Inflation based on the health index increased from 8.72% in June to 9.07% in July. The smoothed health index rose to 118.39 points in July, which means that the central index for the civil service and social benefits, set at 118.36 points, has again been exceeded.
Consequently, social benefits and pensions will be indexed by 2% in August. Public sector wages will be indexed by 2% in September. This is the fifth overrun of the pivotal index in 11 months, the last dating back to April.
As in previous months, the high inflation rate is again largely due to high energy prices, which are about half as expensive as a year ago. Energy inflation has now reached 49.11% and contributes 4.34 percentage points to total inflation.
In addition, the price of food products, including alcoholic beverages, has risen sharply in recent months, rising by 9.24% in July, against 8.44% a month earlier. In November, it was still only 0.47%.
Oils, cereals, meat
Inflation for oils, fish, dairy products, bread and cereals as well as meat has risen sharply in recent months. That of oils reached 21.3% this month (compared to 3.6% in November). For fish, it is currently 11.4% (compared to -0.4% a few months ago). Dairy inflation is 13.6%, down from 0.6% in November, while bread and cereal prices rose 11.4% in July, from 1.7% eight months ago . Finally, the evolution in this area for meat was 9.8% this month, against 0.8% in November, illustrates Statbel, the Belgian statistical office.
Core inflation, which does not take into account the evolution of the prices of energy products and unprocessed food products, stood at 5.49% in July, against 5.07% in June.
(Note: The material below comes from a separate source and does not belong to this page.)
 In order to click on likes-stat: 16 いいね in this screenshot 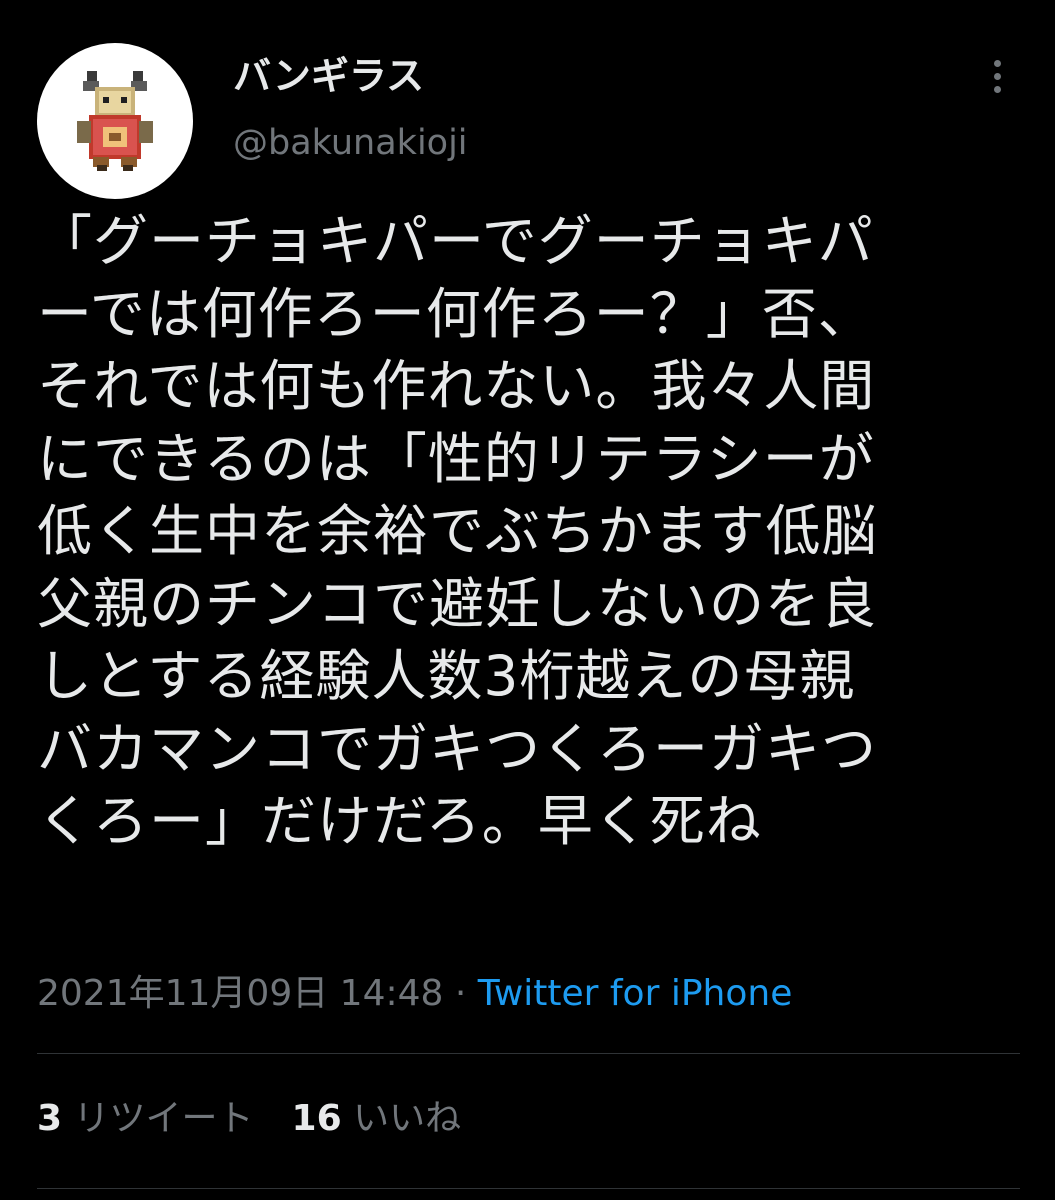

This is a consequence of the rise in inflation for processed food products and services, further explains Statbel.
The main price increases recorded in July concerned air tickets, hotel rooms, fire insurance, meat, electricity, dairy products, heating oil, the purchase of vehicles and tax traffic. Conversely, fuels had a downward effect on the index, as did city trips, alcoholic beverages and private rents.